[Pointing data rows]
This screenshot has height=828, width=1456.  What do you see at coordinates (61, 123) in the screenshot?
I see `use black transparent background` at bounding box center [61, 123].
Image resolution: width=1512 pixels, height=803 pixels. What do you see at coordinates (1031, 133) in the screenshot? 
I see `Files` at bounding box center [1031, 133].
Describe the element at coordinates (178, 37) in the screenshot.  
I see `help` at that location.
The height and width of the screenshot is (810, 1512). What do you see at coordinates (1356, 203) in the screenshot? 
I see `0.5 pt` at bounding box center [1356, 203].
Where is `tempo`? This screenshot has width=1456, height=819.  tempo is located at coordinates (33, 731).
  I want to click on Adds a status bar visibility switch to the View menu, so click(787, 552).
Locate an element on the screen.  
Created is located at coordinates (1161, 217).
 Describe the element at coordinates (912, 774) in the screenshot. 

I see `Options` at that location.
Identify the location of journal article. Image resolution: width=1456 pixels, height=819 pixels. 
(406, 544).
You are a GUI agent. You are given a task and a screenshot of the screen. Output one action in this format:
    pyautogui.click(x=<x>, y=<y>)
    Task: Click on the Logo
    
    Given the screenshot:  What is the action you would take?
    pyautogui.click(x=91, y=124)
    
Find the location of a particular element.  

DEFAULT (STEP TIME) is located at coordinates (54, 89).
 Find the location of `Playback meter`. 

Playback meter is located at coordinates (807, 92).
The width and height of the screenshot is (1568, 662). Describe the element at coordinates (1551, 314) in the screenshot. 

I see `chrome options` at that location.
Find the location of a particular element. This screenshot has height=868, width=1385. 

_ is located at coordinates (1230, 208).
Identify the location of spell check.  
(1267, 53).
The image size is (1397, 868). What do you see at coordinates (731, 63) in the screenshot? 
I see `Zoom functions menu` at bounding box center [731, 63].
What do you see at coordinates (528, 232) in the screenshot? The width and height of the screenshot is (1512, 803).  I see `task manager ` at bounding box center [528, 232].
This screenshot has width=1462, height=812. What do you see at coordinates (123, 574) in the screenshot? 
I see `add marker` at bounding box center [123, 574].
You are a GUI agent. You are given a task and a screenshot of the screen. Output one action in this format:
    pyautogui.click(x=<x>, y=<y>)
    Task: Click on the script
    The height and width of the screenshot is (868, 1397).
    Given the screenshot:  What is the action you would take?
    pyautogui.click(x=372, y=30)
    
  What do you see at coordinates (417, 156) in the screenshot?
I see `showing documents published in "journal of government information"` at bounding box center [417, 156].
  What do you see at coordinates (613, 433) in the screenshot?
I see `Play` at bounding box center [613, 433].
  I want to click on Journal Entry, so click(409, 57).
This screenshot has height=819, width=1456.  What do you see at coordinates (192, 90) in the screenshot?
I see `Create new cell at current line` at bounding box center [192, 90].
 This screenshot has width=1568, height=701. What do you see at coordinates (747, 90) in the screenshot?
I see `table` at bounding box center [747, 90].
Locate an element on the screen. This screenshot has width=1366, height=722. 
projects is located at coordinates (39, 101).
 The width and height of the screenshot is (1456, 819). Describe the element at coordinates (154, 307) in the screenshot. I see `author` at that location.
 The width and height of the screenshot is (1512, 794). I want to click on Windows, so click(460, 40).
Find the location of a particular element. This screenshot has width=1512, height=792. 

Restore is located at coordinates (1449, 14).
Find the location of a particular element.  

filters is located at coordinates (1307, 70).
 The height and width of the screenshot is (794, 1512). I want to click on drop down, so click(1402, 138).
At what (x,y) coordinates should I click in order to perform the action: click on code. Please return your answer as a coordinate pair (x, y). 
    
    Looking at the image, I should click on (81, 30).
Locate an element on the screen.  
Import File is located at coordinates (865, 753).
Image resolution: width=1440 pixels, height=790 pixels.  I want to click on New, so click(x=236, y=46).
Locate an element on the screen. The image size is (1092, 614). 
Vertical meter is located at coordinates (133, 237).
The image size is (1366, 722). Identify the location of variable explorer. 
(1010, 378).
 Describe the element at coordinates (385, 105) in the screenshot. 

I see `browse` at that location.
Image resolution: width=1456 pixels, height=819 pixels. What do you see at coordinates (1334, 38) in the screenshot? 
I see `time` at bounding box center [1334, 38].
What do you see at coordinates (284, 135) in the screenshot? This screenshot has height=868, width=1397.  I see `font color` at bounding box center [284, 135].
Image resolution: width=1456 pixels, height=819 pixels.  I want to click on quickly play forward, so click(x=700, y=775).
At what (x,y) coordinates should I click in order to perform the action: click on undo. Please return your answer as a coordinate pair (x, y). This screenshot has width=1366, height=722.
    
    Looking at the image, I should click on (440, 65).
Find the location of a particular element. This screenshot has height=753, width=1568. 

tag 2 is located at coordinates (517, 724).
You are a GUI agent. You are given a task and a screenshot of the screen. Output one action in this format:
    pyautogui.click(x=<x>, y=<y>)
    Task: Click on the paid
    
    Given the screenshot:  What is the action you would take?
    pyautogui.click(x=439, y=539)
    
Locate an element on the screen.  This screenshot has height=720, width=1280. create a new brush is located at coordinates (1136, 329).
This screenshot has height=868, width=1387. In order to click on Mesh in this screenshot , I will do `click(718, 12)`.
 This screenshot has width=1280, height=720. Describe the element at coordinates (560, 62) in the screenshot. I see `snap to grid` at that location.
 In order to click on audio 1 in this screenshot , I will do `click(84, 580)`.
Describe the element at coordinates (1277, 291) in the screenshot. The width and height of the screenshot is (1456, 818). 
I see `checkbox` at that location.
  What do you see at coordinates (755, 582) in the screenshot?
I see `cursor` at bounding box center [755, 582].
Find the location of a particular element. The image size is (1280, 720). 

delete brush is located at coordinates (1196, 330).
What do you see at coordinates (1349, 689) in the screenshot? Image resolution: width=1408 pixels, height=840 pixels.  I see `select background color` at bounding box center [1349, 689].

### EXERCISE
Reproduce verbatim the lines of the listing from the line with "has height=868, width=1385." to the line with "center [731, 63].", including both of those lines.

### RESPONSE TO THIS TASK
Find the location of a particular element. This screenshot has height=868, width=1385. 

_ is located at coordinates (1230, 208).
Identify the location of spell check.  
(1267, 53).
The image size is (1397, 868). What do you see at coordinates (731, 63) in the screenshot? 
I see `Zoom functions menu` at bounding box center [731, 63].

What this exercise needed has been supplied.